**TASK ITEM**
Leave out the pictures and repeat exactly the lines from the one containing "Given: Click the" through the final line of the listing below.
(DATA Opens)
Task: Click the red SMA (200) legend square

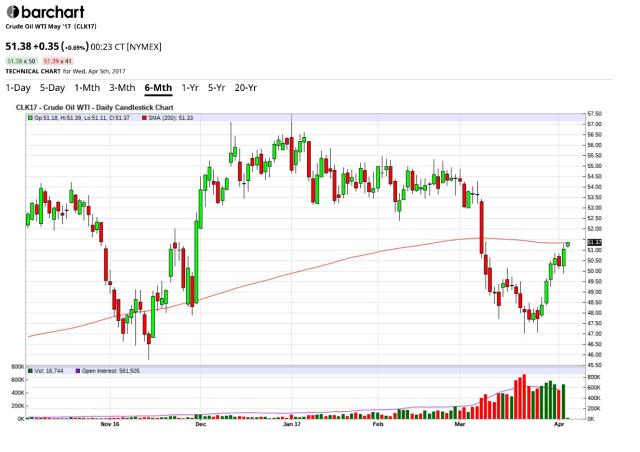Action: pos(144,118)
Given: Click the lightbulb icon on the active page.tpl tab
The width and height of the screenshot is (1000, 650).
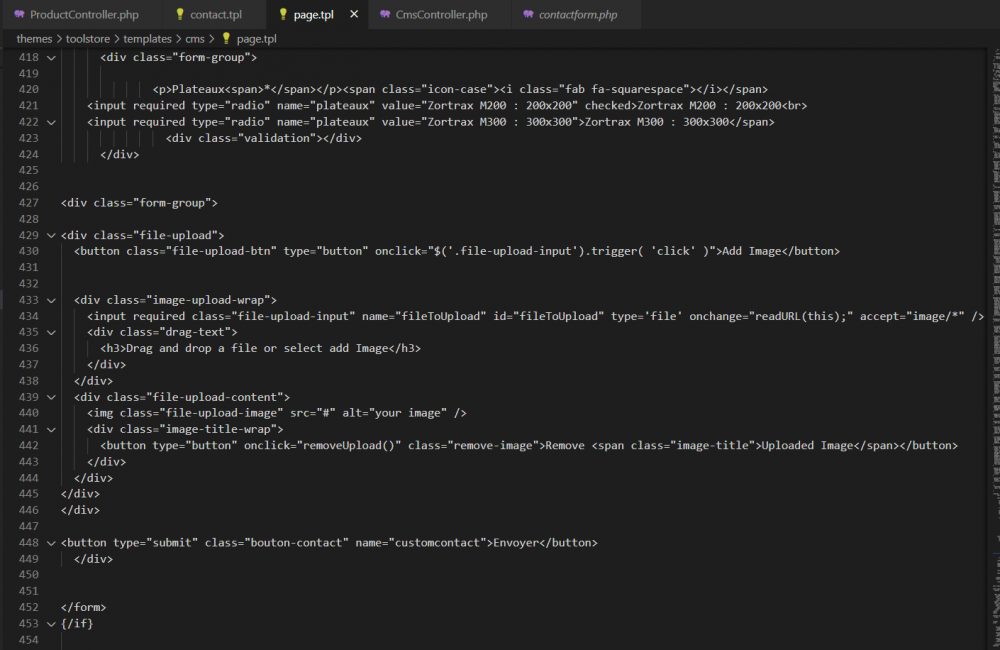Looking at the screenshot, I should tap(283, 15).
(DATA Closes)
**TASK RESPONSE**
Given: Click the lightbulb icon on the active page.tpl tab
The width and height of the screenshot is (1000, 650).
Looking at the screenshot, I should tap(283, 15).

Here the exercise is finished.